Desse modo, fazendo uma interseção entre os conceitos apresentados, destaco que a realidade da sociedade vai além do que é proposto como conhecimento para ela. Por isso, em Timor-Leste, as RS são os comportamentos linguísticos que evidenciam, em maior ou menor proporção, estereótipos e preconceitos arraigados.

Além disso, existe uma brecha na política linguística vigente, que entra em conflito com as políticas populares implícitas ou explícitas. Das políticas explícitas fazem parte algumas posturas que veem a política atual como parte de um projeto mais neocolonialista que inclusivo. Surgem os sentimentos resultantes dos dois períodos opressores, nos quais o Português teve acesso ora elitizado, ora proibido.
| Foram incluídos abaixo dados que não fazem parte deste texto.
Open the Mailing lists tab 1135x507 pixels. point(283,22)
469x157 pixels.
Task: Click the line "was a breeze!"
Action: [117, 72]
Em contrapartida, percebo um caráter de política popular de língua, na frase “Fala bem, fala mal, tem que falar”, que vem se popularizando em Timor-Leste. Essa frase tem sido parte do discurso de diferentes esferas da sociedade, sobretudo, nos encontros entre os falantes de comunidades de LP e os das novas gerações. A esse discurso, há outra crença construída socialmente de que “o Português é a janela de Timor-Leste para o mundo”. Em várias oportunidades de participação nesses eventos, tive algumas percepções sobre vários aspectos, entre esses a relação com a diferença entre as faixas etárias, o que pressupõe que os sujeitos, atualmente, assumindo as mais altas posições, entregarão suas pastas aos mais jovens. Trata-se de um tópico discutido, constantemente, entre os membros do governo e a população. Há uma preocupação com o futuro da nação, a qual é demonstrada claramente, o que inclui a suposta pressão para aprender a LP. Ao mesmo tempo em que essa língua não é falada pelos países vizinhos, ela permite acesso imediato aos países da CPLP. Recordo-me do relato de um dos bispos da diocese da segunda maior cidade do país (Baucau), em um encontro com seis professores brasileiros. Na ocasião, ele disse: “[n]ós, timorenses, somos conscientes da nossa pequenês. Se os indonésios e os australianos resolverem, com perdão da palavra, urinar ao mesmo tempo, nós morreremos inundados; com a LP, isso se torna difícil”. A visão da Igreja pode ter dificultado a inclusão do Inglês, como uma das línguas oficiais. Correntes de pensamento defendem que uma possível oficialização do Inglês aproximaria mais a Austrália, que passaria a auxiliar as novas gerações de Timor-Leste, muito mais intensa do que atualmente. Afinal, são países vizinhos,

mas polêmicos. Os dois países enfrentam conflitos, às vezes, acirrados, relacionados a direitos e deveres sobre as reservas de petróleo que estão na área do mar de Timor.

No capítulo 4, as representações sociais da LP são apresentadas e discutidas.